Saisis de honte, furieux, ils se dépouillent de toutes les armes qu’ils ont sur le dos ; ils détachent l’épée qu’ils portent au côté et la jettent dans le fossé. Ils font serment, puisqu’une dame les a vaincus et leur a fait mesurer la terre, qu’ils resteront une année entière sans endosser aucune arme, afin d’expier une si grande faiblesse.

Pendant tout ce temps, ils iront à pied, que la route soit en plaine, qu’elle descende ou qu’elle monte. De plus, l’année expirée, ils ne monteront à cheval, ils ne revêtiront de cotte de mailles ou toute autre armure, que s’ils ont enlevé par force, en un combat, le cheval et les armes d’un chevalier. C’est ainsi que, pour punir leur propre faiblesse, ils s’en vont à pied et sans armes, pendant que leurs compagnons poursuivent leur route à cheval.

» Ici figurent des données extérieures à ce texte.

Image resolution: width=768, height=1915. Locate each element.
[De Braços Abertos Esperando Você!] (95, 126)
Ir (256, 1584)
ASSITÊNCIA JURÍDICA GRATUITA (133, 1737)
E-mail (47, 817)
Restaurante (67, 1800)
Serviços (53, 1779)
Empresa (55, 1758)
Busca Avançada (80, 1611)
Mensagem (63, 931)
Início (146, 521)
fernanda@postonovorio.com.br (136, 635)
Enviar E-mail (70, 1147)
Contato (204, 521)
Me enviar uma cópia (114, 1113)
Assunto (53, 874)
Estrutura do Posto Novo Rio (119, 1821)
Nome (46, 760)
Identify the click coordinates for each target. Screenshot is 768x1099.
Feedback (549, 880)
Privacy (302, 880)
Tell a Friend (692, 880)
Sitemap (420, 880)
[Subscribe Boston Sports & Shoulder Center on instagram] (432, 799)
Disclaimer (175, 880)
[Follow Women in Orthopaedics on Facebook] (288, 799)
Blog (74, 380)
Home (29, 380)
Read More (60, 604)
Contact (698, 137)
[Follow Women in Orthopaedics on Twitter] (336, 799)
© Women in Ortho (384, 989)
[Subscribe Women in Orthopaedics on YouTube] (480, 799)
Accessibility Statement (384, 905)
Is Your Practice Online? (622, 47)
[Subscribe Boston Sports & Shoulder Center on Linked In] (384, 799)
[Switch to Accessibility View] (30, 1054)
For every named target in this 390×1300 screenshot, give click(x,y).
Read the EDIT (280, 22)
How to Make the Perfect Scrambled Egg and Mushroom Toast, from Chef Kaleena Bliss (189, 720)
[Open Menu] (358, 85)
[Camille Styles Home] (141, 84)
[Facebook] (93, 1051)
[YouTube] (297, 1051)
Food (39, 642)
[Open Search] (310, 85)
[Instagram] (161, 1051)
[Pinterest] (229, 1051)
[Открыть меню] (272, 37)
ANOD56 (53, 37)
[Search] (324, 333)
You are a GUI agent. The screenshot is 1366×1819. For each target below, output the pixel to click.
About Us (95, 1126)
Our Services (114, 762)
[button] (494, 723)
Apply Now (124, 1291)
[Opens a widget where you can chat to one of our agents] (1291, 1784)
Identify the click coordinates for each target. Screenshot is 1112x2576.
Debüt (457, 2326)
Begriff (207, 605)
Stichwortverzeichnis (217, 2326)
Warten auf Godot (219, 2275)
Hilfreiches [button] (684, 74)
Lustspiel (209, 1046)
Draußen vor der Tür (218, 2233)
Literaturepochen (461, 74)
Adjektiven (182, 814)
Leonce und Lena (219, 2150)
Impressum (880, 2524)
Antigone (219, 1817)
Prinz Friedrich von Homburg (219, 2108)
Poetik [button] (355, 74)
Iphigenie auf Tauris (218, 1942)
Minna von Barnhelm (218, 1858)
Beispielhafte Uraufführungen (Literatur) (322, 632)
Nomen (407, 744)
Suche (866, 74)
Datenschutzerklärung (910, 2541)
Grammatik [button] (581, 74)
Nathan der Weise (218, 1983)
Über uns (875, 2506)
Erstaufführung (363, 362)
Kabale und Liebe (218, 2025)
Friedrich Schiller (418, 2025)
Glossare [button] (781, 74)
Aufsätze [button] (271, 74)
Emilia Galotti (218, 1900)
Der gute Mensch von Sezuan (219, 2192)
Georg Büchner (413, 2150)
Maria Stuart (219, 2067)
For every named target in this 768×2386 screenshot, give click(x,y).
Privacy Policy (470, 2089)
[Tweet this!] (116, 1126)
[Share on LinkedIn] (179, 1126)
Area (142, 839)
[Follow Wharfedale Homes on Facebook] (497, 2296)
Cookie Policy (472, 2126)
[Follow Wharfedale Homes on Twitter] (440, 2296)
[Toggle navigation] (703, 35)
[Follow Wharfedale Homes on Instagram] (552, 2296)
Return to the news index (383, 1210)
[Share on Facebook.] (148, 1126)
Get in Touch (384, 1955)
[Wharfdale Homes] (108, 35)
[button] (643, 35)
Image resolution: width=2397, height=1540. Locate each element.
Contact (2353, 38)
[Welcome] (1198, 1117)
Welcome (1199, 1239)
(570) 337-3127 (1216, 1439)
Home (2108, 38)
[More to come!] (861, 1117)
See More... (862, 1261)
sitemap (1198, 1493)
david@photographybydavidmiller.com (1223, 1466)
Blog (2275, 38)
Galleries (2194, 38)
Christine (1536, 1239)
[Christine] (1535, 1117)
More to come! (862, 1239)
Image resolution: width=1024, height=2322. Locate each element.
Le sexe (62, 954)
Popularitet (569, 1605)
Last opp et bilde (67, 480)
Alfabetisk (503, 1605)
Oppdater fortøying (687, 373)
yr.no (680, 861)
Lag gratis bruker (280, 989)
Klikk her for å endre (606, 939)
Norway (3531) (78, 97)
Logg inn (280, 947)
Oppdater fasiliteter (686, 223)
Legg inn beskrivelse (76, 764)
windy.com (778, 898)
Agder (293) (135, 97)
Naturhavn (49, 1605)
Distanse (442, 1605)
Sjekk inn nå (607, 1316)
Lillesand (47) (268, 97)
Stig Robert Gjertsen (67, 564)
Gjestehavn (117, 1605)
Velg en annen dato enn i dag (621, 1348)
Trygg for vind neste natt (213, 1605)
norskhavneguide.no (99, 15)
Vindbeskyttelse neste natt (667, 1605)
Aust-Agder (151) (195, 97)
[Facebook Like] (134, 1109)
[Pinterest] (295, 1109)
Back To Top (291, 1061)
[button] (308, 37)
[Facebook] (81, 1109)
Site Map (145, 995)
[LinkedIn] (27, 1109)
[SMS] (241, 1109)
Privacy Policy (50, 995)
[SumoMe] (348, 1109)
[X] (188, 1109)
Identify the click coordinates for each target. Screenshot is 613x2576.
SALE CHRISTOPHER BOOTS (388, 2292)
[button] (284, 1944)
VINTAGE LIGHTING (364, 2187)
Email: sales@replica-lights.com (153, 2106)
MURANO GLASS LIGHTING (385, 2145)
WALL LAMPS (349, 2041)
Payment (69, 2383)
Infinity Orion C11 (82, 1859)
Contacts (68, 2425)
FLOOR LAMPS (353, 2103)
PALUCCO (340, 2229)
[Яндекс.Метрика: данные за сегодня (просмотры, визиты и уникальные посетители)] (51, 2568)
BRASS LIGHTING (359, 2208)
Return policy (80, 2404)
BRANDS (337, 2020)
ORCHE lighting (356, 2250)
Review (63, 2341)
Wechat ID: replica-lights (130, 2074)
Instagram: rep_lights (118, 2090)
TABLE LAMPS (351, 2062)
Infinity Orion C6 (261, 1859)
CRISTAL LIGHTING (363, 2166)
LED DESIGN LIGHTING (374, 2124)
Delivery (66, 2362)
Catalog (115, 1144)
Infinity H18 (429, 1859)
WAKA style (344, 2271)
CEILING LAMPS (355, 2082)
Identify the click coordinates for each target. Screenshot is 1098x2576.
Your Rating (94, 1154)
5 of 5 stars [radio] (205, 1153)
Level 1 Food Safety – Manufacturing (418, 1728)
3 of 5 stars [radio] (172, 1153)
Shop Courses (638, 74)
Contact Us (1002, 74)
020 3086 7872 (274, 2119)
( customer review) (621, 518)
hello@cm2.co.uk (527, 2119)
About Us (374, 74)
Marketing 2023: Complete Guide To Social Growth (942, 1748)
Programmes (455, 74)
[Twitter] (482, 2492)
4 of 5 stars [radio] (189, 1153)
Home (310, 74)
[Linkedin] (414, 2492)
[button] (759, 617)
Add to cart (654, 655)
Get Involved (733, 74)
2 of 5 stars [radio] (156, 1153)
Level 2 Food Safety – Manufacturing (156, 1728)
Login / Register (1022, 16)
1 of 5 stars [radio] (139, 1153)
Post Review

Le soir de ce même jour, Bradamante arrive près d’un castel situé sur la route de Paris. Là, elle apprend que Charles et son frère Renaud ont mis Agramant en déroute. Là elle trouve bonne table et bon gîte. Mais cela, comme tout le reste, lui importe peu, car elle mange à peine, elle dort peu, et, loin de songer à se reposer, elle ne pense qu’à changer de lieu.